$29
Preamble
• This mini-project is due on November 18th at 11:59pm ET. Late work will be automatically subject to a 20% penalty, and can be submitted up to 5 days after the deadline. No submissions will accepted after this 5 day period.
• This mini-project is to be completed in groups of three. All members of a group will receive the same grade. It is not expected that all team members will contribute equally to all components. However every team member should make integral contributions to the project.
• You will submit your assignment on MyCourses as a group. You must register your group on MyCourses and any group member can submit. See MyCourses for details.
• You are free to use libraries with general utilities, such as matplotlib, numpy and scipy for Python. However, you should implement everything (e.g., the models and evaluation functions) yourself, which means you should not use pre-existing implementations of the algorithms or functions as found in SciKit learn, etc. The only exception to this rule is made clear below.
Background
In this miniproject you will implement multi-class logistic regression and compare it against one of several other classification algorithms that we have covered in the class so far, namely K-NN, Naive Bayes or Decision Tree. For these algorithms you are allowed to use Scikit-Learn implementation (or any other package). The goal is to gain experience implementing an algorithm from scratch, become familiar with Gradient-based optimization and to a minor extent get hands-on experience comparing the performance of different models.
Datasets
Since the focus of this mini-project is not on data-preprocessing, we will use datasets that are easily accessible from Scikit-Learn. However, you still need a basic understanding of datasets used in your experiments, so that you can provide a meaningful analysis of your results.
• One dataset directly available in Scikit-Learn: Digists dataset (see https://scikit-learn.org/ stable/modules/generated/sklearn.datasets.load_digits.html)
• One dataset from OpenML: you can access OpenML datasets (https://www.openml.org) directly from Scikit-Learn; see https://scikit-learn.org/stable/datasets/index.html#openml. Choose at least one additional dataset (where the task is classification) from that repository for your analysis.
1
If there are missing values in your selected dataset, it is up to you to perform required preprocessing steps. For categorical features use one-hot encoding of the features.
Softmax Regression
For implementation you should follow the equations that are presented in the lecture slides, and you must implement the models from scratch (i.e., you cannot use Scikit Learn or any other pre-existing implementations). In the code template released for the gradient descent lecture, we have showed how to implement a model (the class ”Linear-Regression”) and an optimizer (the class ”GradientDescent”). In this project, you are required to follow this template respectively to implement the softmax regression model as well as gradient descent with momentum optimizer then train your model on the selected dataset and report accordingly. In particular, your main tasks are:
1. Implement multi-class logistic regression model. Following the LinearRegression class of the code template released for the gradient descent lecture, implement this class such that the fit function receives an optimizer as an input.

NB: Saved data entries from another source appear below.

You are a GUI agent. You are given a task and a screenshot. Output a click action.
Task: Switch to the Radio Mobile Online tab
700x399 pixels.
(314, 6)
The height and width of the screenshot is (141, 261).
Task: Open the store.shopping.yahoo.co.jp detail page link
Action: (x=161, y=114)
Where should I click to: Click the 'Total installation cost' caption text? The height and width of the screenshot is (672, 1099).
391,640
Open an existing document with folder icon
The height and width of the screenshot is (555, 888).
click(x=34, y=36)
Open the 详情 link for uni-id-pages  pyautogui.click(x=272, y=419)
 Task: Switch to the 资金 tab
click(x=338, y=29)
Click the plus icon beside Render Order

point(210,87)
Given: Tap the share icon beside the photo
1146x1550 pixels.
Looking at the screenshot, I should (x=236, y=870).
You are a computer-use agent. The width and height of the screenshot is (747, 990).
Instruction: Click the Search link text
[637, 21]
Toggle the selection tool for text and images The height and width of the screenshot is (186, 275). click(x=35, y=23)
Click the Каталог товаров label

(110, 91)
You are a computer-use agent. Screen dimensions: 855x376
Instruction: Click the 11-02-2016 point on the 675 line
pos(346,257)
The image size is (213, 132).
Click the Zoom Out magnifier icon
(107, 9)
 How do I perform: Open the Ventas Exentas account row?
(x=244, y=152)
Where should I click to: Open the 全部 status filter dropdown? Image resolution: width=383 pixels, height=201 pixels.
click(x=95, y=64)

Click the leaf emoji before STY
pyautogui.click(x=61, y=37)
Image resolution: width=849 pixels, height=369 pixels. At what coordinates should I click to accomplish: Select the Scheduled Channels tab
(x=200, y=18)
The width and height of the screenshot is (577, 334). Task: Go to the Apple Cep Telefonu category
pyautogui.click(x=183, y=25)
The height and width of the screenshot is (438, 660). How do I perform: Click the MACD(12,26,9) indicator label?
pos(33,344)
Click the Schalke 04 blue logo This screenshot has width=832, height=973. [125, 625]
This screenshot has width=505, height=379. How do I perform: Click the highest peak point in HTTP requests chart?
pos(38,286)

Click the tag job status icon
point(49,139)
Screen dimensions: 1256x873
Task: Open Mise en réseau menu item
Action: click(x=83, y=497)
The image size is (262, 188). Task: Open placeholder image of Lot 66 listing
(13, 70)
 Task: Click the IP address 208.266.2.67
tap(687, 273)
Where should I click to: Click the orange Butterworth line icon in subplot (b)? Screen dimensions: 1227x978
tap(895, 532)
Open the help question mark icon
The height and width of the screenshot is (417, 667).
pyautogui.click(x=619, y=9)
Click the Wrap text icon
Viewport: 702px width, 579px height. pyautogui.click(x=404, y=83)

2. Follow the template of GradientDescent class, implement mini-batch optimization using gradient descent with momentum. An instance of this optimizer is passed to the logistic regression class to fit the data.
You will need to adjust these methods to also receive a validation set, so that you can track the training and validation accuracy in each step of the optimization. You may add extra arguments to the functions or extra functions to the classes, should you deem necessary.
Required Analysis
Your analysis should have the following components:
Hyper-parameters of the optimization procedure. Analyze the quality of the solution found (in terms of the valida-tion accuracy) and the run-time for different batch-sizes, learning rates, and momentum parameters. Since there are many combinations of values for these parameters, first try to find a good combination (e.g., using simple grid search), and then see how the performance and run-time of your algorithm changes as you vary one of these hyper-parameters. Implement and use 5-fold cross validation to estimate performance, in terms of accuracy, in all of the experiments with respect to batch sizes, learning rates, and momentum parameters, and report the best hyper-parameters you found. You should track and analyze the validation and training accuracy (and optionally the cost) to better understand and analyze the effect of different hyper-parameters. Each fold in cross-validation will produce one of these training and validation curves. Plot one of these training and validation curves for several representative choices of hyper-parameters in your report.
Termination condition. For a given training and validation set, track the training and validation accuracy in each iteration. A good strategy for termination is to end the optimization if the validation error has not been decreasing in the past T iterations (e.g. T = 20). In this case your optimizer should return the model with the best validation accuracy, not the model at the last step of gradient descent.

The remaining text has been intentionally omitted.